A Strange Welcome
Fr. Alvin Parantar, msp
I arrived in the Solomon Islands on February 25, 1998 and since then I have been working in Tangarare Parish in Guadalcanal. My first program was to visit all the 28 villages that belong to the parish. One day, I went to the first village by canoe. As we approached the seashore, it appeared there was nobody around in the village. There was no movement whatsoever. A strange feeling crept over me. I found the situation very odd for I expected the people to welcome me on my first visit.
As we were about to dock canoe, suddenly from nowhere, I heard a loud cry -- a battle cry -- signaling an attack. Then, from their hiding behind trees and rocks came dark men in G-strings and painted bodies with spears and axes in their hands ready to strike a kill. Some of them threw spears at us barely missing our canoe. Others swung their axes all around me as they angrily shouted some words I could not understand.

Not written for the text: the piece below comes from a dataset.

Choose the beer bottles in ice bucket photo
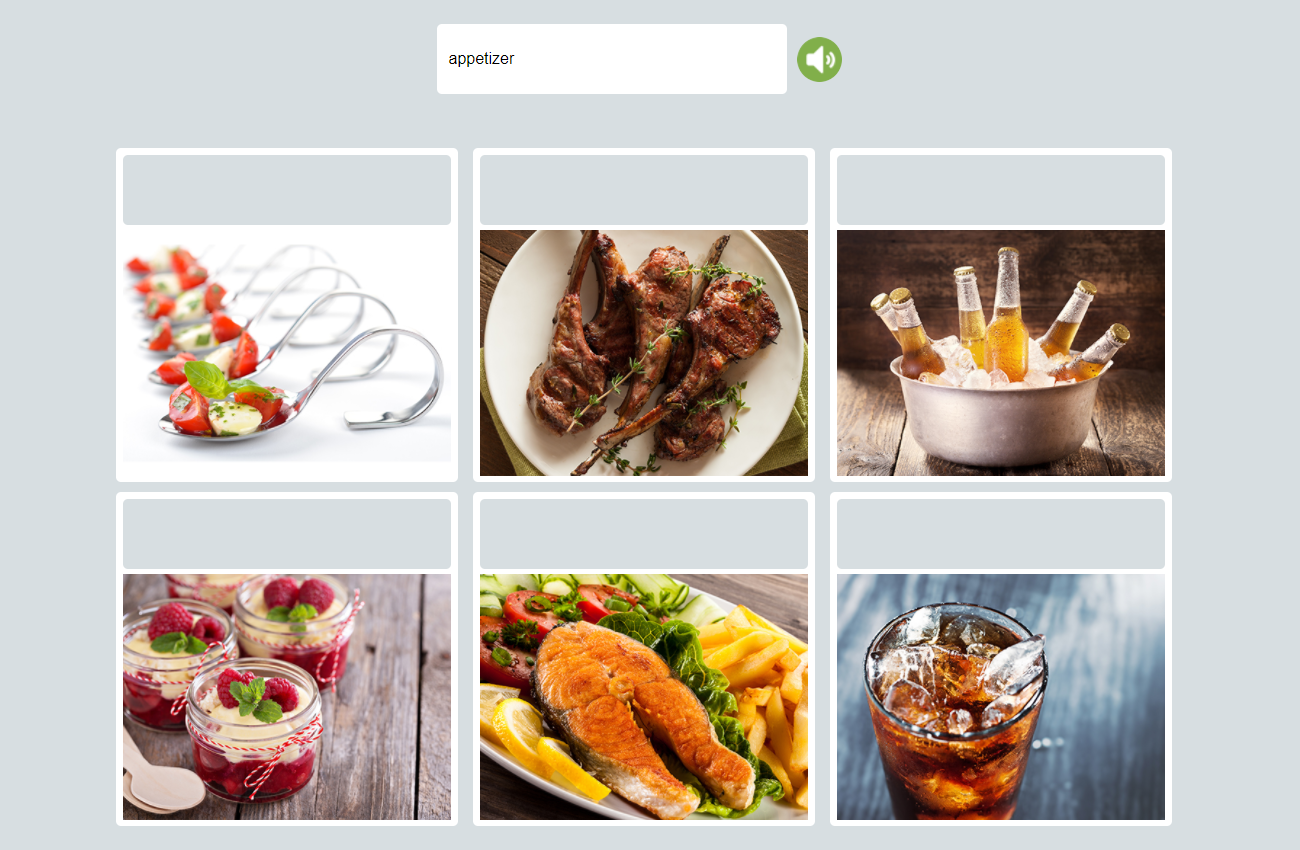Screen dimensions: 1300x850 1001,353
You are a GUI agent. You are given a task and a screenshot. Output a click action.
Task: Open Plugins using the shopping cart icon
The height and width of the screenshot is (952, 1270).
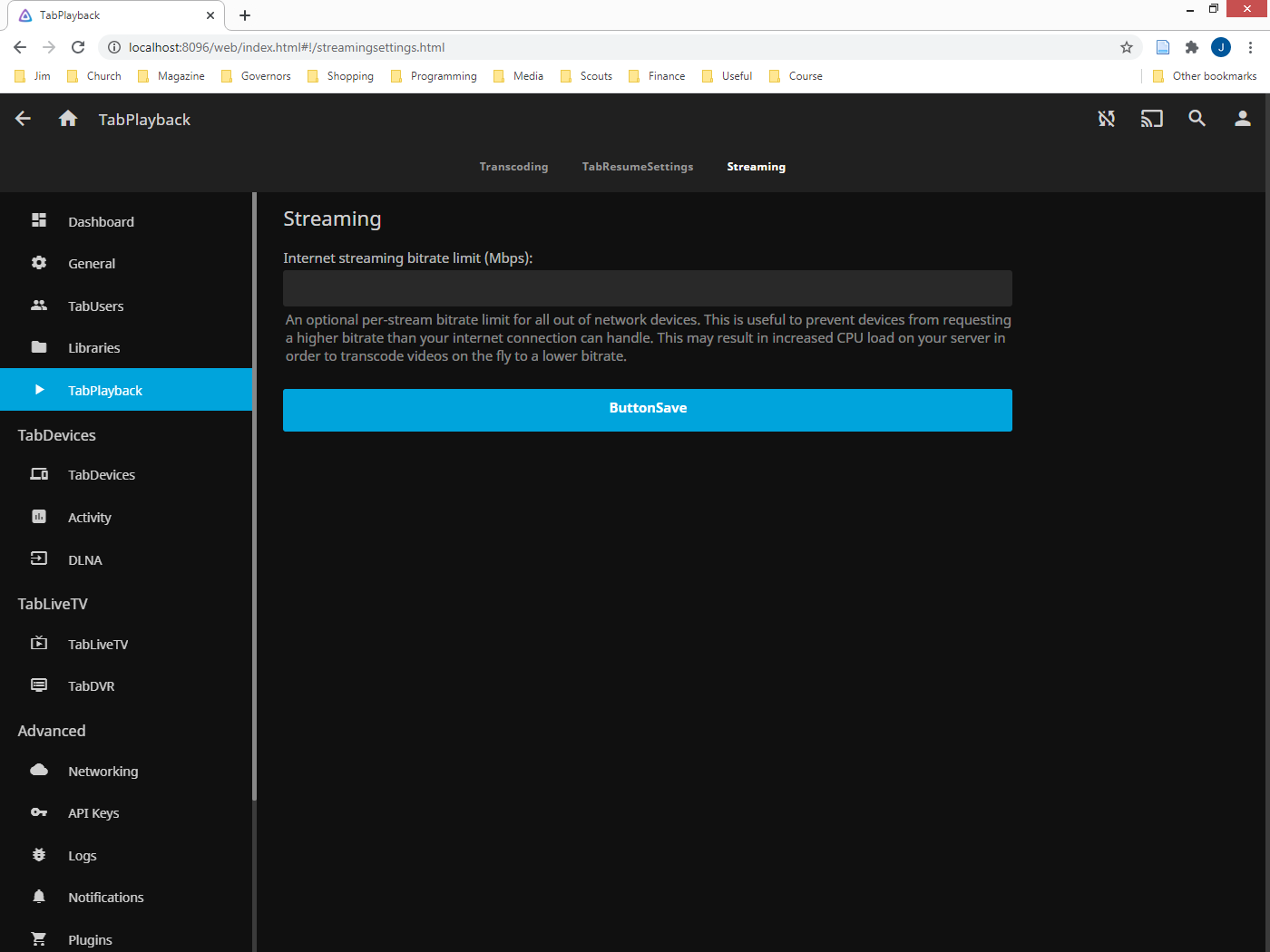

For the moment I could not figure out what the whole situation was all about. I just stood still and prayed, pretending to be unafraid before the seemingly unfriendly villagers.
Then, flashed across my mind in an instant, the story of the first missionaries who on landing ashore in an island were attacked by its inhabitants, killing their leader, Bishops Epalle, with five ax blows to his head. Thanks be to God, the scene I was in did not end up like that of the unfortunate bishop.
Suddenly the howling and swinging of axes and spears about me stopped. Women in grass skirts and children moved forward and sang a welcome song. Two young girls came close and put flowers around my neck. Then, the chief of the village followed to do his welcome speech. He told me that in the past their people would welcome missionaries with spears and axes but now they welcome missionaries with open arms. He then offered me food as a symbol of their acceptance and happiness for my visit. A big celebration followed: singing, dancing and lots of food – fish, chickens, wild pigs.
During the Mass, I told them they had a very surprising and strange way of welcoming their visitor, although it was meaningful at the same time, especially the mock ambush. It made me think of the difficulties that the missionaries encountered in bringing the Good News to this island. It made me feel the kind of faith and commitment that made them go on with their mission.